4. Spray a large, heavy baking sheet with about 1 tablespoon of olive oil to coat.
5. Pour the filling into the mushroom cavities and place them on the baking sheet (cavity side up).
6. Drizzle the remaining oil over each mushroom filling.
7. Bake for about 25 minutes (until the filling is golden on top and hot and the mushrooms are tender).
8. Serve.
Serves: 7 (4 mushrooms per serving)
Nutritional information for one serving:
Calories: 175
Total fat: 13 g
Sodium: 264mg
Total Carbs: 9.4g
Fiber: 1.3g
Protein: 6.8g
Weight Watchers Points: 4
4 of 4 low calorie healthy recipes
Southwestern Onion Rings Recipe – 171 calories
Ingredients:
2 large sweet onions
1 3/4 cups all-purpose flour
2 eggs
2 1/2 cups buttermilk
3 tablespoons of water
2 teaspoons chili powder
2 teaspoons of salt
1-2 teaspoon cayenne pepper
1 teaspoon ground cumin
1 teaspoon garlic powder
1 teaspoon of sugar
Preparation:
1. Cut the onions into 1/4? slices and separate rings.
2. Place the rings in a bowl and add the buttermilk to coat the onions.
3. Soak for about 30 minutes, stirring occasionally.
4. In another bowl, beat the eggs and water.

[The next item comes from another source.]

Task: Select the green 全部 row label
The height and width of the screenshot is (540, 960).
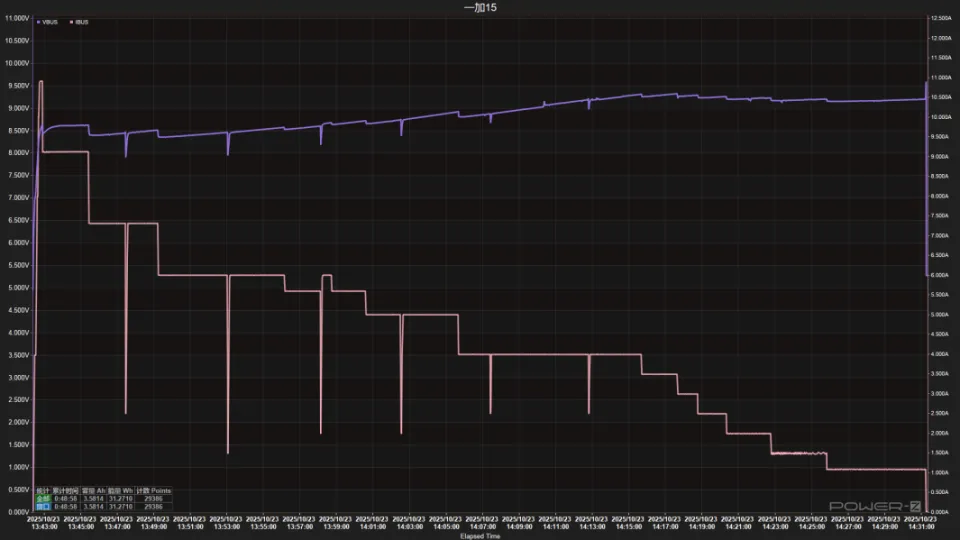Action: tap(42, 498)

5. Combine flour, chili powder, salt, cayenne pepper, cumin, garlic powder, and sugar in a deep dish.
6. Drain the onion rings.
7. Dip the rings into the egg mixture first, then roll them into the flour mixture.
8. Fry onion rings in 1? of oil heated to 375 degrees, a few at a time, until golden brown on each side.

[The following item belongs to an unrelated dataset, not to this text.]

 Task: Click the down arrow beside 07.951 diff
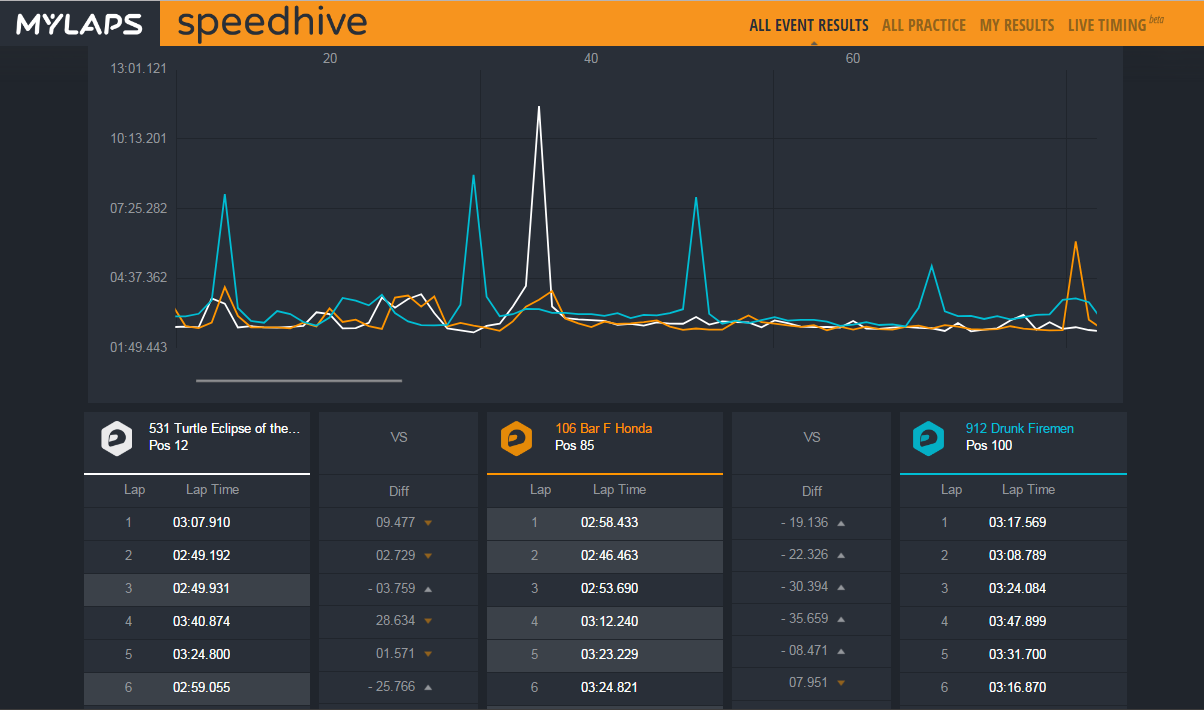pos(841,683)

9. Drain and serve immediately.
Servings: 12
Nutritional information for one serving:
Calories: 171
Total Fat: 2.4g
Cholesterol: 55mg
Sodium: 688mg
Total Carbs: 29.8g
Fiber: 1.6g
Protein: 7.5g
Weight Watchers Points: 3
Number 5 of 5 low-calorie healthy recipes
Eat healthy and live longer taking care of your diet.